Scientists looking for new ways to fight cancer may be aiming at the wrong target, research suggests.

The most dangerous cancer cells are not necessarily those that proliferate the fastest, according to a US study.

Instead of focusing on rapidly reproducing cells, scientists may be better off targeting those best able to survive and alter their environment, it is claimed.

Up until now it has generally been assumed that the rapid cell division is the main driving force behind tumour growth.

But this view is based on what has been seen under artificial laboratory conditions, where cancer is often allowed to grow unchecked.

In a patient’s body, growth is restrained by factors such as space, nutrients and oxygen. Rapid proliferation of cancer cells can be offset by higher rates of cell death.

The really successful cancer cells are those that evolve to overcome such restraints, say the researchers.

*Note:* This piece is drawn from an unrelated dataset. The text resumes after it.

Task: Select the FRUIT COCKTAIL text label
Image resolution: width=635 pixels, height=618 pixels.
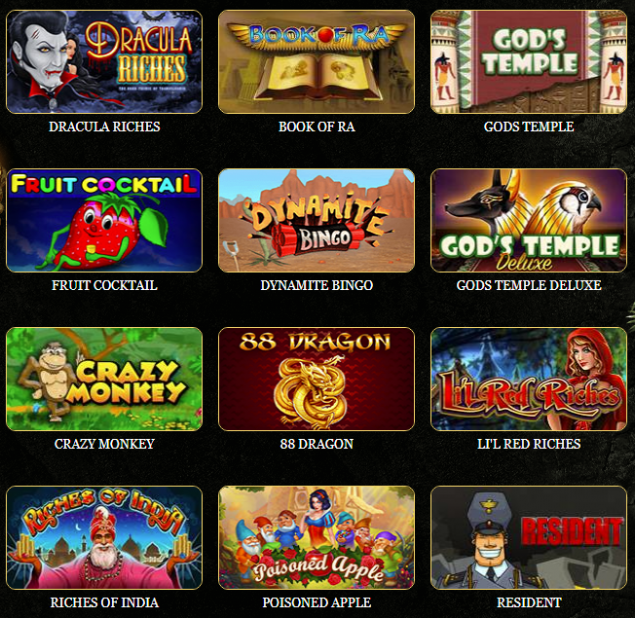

Such a subgroup of cells is likely to dominate a tumour and spread. But it can also be kept in check by other competing groups of cancer cells.

Professor Kornelia Polyak, from the Dana Farber Cancer Institute in Boston, who tested different subgroups of breast cancer in laboratory mice, said therapies that target fast-proliferating cancer cells could actually be harmful.

By removing a key competitor, such drugs could provide openings for growth-driving strains.

“The goal of precision therapy for cancer is to kill the subsets of cells that are driving the tumour’s growth, even if other subsets are proliferating more robustly,” said Polyak.

“We need to be sure we’re targeting the actual drivers.”

Her research is published in the journal Nature.